The Story of the Concorde: Celebrating the First Flight and Evolution of Supersonic Travel

2024-03-02 07:30:31

The staff of the Sud-Aviation factory in Nantes, who participated, like those in Saint-Nazaire, in the construction of several sections of the Concorde, are celebrating on March 2, 1969. On that day, the supersonic plane makes its first flight. It concretizes the Franco-British cooperation agreement, signed on November 29, 1962, tasking Aérospatiale and British aircraft corporation with carrying it out.

In the cockpit, for this first, there is André Turcat, chief pilot, Jacques Guignard, co-pilot, Henri Perrier, flight engineer, and Michel Rétif, flight engineer.

What we expect from this plane is much better than this first 29-minute flight.
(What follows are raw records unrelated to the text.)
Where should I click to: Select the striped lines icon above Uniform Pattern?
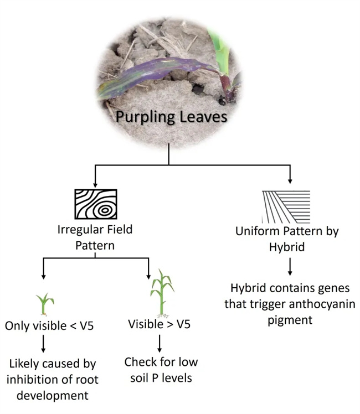tap(286, 206)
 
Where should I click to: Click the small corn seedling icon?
tap(44, 304)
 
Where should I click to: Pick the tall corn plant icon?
tap(160, 293)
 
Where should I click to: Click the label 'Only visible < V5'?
tap(49, 325)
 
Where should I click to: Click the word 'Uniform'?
tap(258, 232)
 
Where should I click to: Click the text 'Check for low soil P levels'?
tap(161, 370)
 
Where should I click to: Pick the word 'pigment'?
tap(290, 319)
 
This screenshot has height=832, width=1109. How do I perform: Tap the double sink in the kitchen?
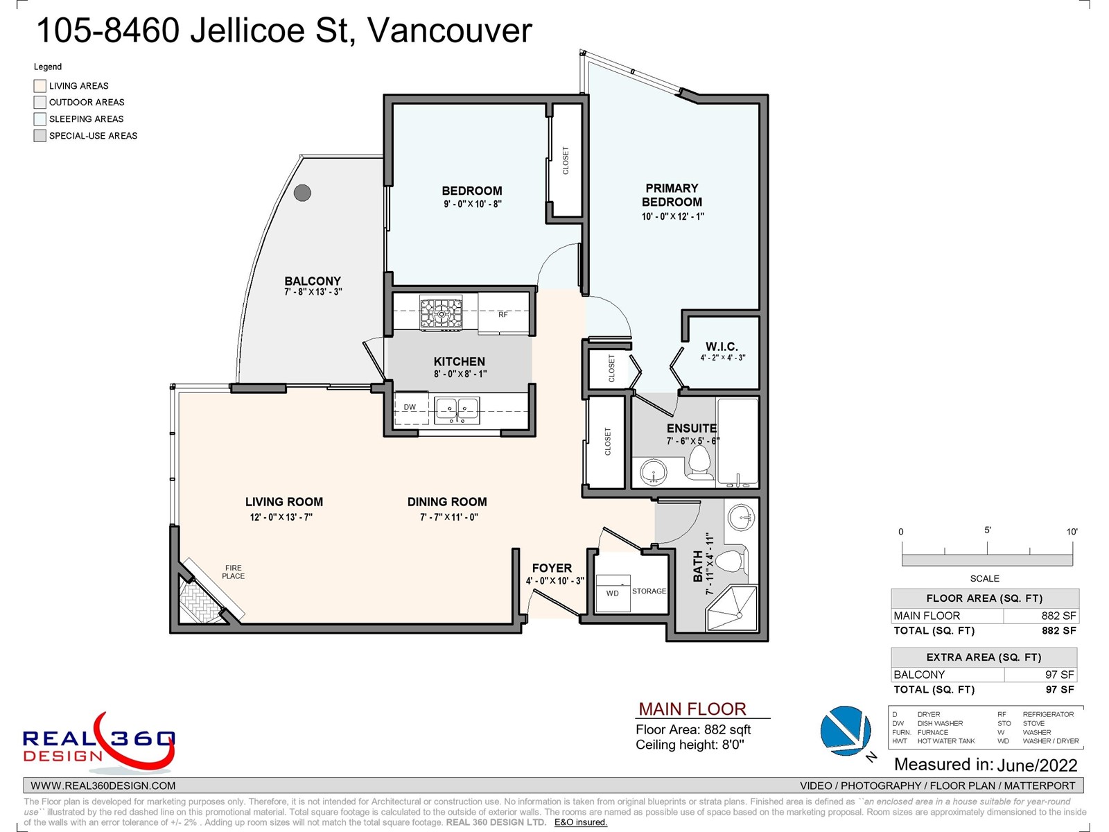457,410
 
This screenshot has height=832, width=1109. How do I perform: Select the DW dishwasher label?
410,407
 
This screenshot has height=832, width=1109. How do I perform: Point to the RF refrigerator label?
503,314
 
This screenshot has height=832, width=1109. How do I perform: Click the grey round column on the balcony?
302,193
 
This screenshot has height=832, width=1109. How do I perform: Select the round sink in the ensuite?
654,472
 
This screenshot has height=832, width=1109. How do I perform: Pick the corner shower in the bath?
732,608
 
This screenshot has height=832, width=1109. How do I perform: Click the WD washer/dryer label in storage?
612,593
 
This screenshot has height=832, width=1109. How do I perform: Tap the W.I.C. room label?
722,347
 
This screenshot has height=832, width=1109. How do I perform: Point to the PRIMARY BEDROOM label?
672,195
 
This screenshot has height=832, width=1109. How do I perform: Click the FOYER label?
552,568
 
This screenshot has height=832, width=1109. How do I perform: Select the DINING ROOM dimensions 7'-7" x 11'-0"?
448,517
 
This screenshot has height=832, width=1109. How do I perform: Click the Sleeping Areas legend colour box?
40,119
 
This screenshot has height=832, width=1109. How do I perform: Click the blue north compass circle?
846,731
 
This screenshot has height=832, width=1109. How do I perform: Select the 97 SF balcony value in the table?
1059,675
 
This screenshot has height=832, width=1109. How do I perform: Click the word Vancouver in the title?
449,31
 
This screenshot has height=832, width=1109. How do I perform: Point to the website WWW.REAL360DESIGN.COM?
103,786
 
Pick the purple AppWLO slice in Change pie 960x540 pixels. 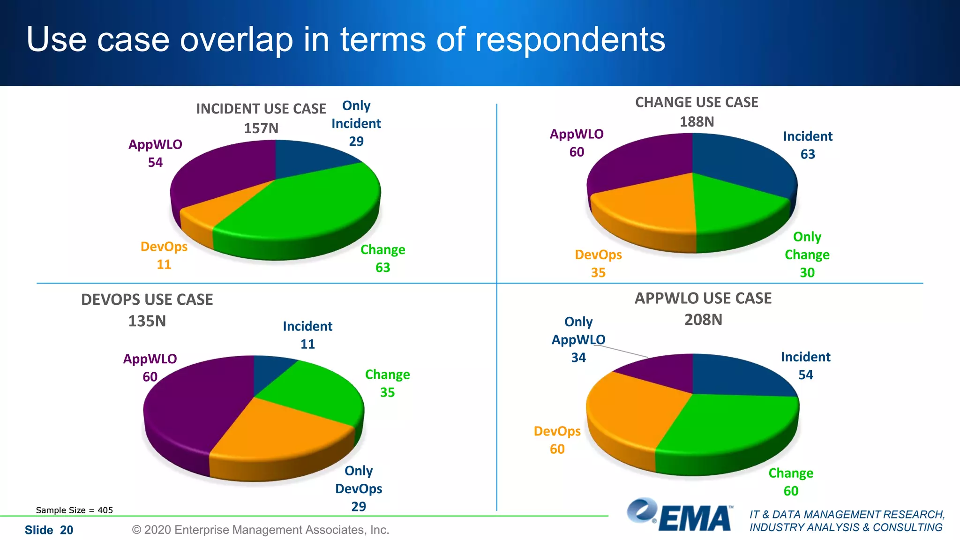642,162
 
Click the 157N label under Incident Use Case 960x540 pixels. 261,128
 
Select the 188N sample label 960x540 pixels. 697,122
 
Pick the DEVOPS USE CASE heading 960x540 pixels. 147,300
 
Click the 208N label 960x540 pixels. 703,320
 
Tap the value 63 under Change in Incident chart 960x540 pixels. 383,268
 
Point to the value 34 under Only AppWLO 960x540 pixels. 578,358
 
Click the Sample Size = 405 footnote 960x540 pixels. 75,510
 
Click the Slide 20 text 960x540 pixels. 49,530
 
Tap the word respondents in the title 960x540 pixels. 570,40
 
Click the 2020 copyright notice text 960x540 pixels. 261,530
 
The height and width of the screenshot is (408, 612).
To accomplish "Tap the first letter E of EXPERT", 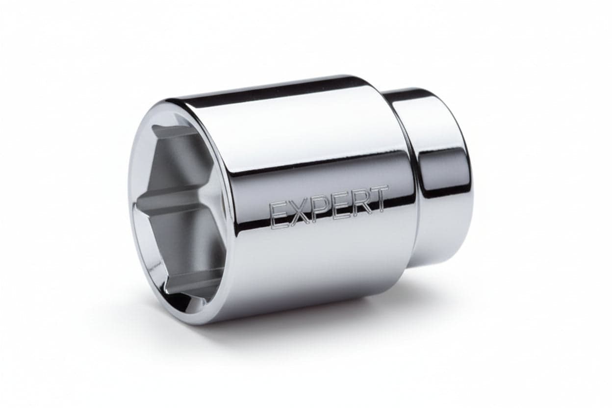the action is tap(279, 216).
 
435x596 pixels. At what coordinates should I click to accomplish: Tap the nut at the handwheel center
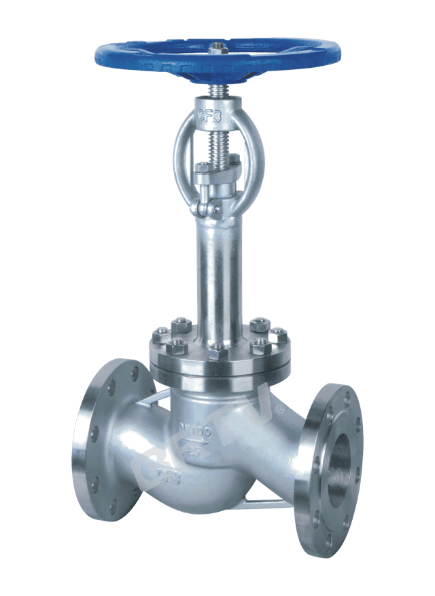218,48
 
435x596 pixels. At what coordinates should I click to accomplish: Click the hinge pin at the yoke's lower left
196,206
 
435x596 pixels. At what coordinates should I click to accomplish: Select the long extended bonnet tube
218,272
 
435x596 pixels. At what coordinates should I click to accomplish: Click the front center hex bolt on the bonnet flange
216,351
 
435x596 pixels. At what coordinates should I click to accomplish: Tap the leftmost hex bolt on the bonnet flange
160,333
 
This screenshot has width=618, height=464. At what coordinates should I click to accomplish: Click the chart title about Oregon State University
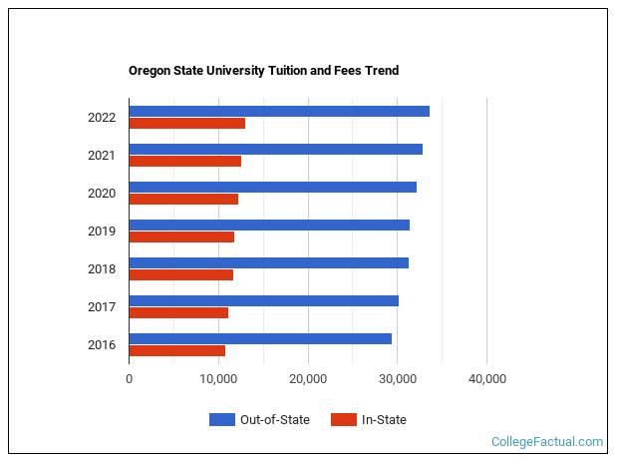(x=263, y=71)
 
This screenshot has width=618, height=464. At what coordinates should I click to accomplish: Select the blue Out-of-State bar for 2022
(x=279, y=111)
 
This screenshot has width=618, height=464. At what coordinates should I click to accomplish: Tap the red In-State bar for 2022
(x=187, y=124)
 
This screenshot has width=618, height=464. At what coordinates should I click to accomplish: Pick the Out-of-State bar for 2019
(x=269, y=225)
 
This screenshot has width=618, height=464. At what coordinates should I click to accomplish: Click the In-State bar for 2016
(x=177, y=351)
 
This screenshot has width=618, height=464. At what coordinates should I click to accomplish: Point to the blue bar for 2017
(x=264, y=300)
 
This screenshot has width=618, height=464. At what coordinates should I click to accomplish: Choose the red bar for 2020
(x=183, y=200)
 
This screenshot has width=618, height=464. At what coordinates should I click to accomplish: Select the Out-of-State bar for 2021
(x=276, y=149)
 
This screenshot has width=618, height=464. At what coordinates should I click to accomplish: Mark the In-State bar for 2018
(x=181, y=275)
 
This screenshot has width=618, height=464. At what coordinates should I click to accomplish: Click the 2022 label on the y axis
(x=102, y=118)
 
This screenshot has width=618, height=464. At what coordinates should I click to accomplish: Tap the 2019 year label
(x=102, y=232)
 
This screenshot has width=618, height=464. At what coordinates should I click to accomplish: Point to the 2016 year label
(x=102, y=345)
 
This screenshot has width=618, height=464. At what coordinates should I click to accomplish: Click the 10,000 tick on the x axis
(x=218, y=379)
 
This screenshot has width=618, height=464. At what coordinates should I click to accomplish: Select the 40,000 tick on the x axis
(x=487, y=379)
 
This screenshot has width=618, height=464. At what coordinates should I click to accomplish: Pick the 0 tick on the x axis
(x=130, y=379)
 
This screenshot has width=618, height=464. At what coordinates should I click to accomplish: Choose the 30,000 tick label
(x=398, y=379)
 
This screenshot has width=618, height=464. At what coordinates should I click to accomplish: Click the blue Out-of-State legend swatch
(x=221, y=420)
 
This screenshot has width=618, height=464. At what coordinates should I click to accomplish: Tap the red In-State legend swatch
(x=344, y=420)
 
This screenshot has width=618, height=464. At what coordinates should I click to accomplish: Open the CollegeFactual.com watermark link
(x=547, y=442)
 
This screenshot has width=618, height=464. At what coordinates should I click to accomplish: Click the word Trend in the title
(x=381, y=71)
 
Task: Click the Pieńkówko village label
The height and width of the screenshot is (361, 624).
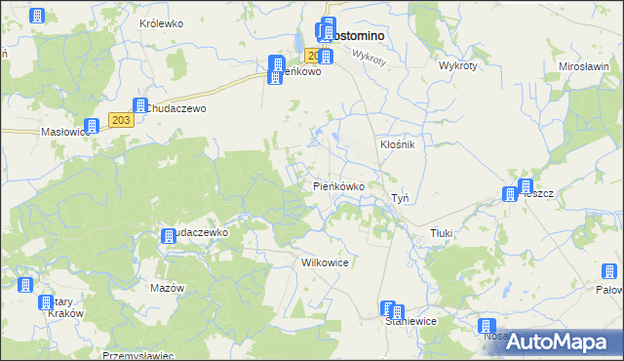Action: click(x=338, y=185)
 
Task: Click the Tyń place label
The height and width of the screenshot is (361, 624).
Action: click(x=400, y=198)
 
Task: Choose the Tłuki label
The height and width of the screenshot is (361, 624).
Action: click(x=445, y=234)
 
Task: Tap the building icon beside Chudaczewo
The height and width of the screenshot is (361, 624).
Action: click(x=140, y=105)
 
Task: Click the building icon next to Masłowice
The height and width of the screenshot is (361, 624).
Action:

The goal is to connect Paris to New York in less than three and a half hours.

It was not until January 21, 1976 that the Concorde F-BVFA in the colors of Air France, which took off at 12:30 p.m. from Charles de Gaulle airport with one hundred lucky people on board, crossed the Atlantic, destination Rio de Janeiro. Janeiro, after a stopover in Dakar, to refuel. Because the Concorde has a fault, it consumes kerosene. It will land at 3:10 p.m. at Galeao airport. Sugarloaf Mountain is flooded with light and Copacabana Beach shines in the sun. Forty years ago, Mermoz had linked Paris to Buenos Aires in 63 hours!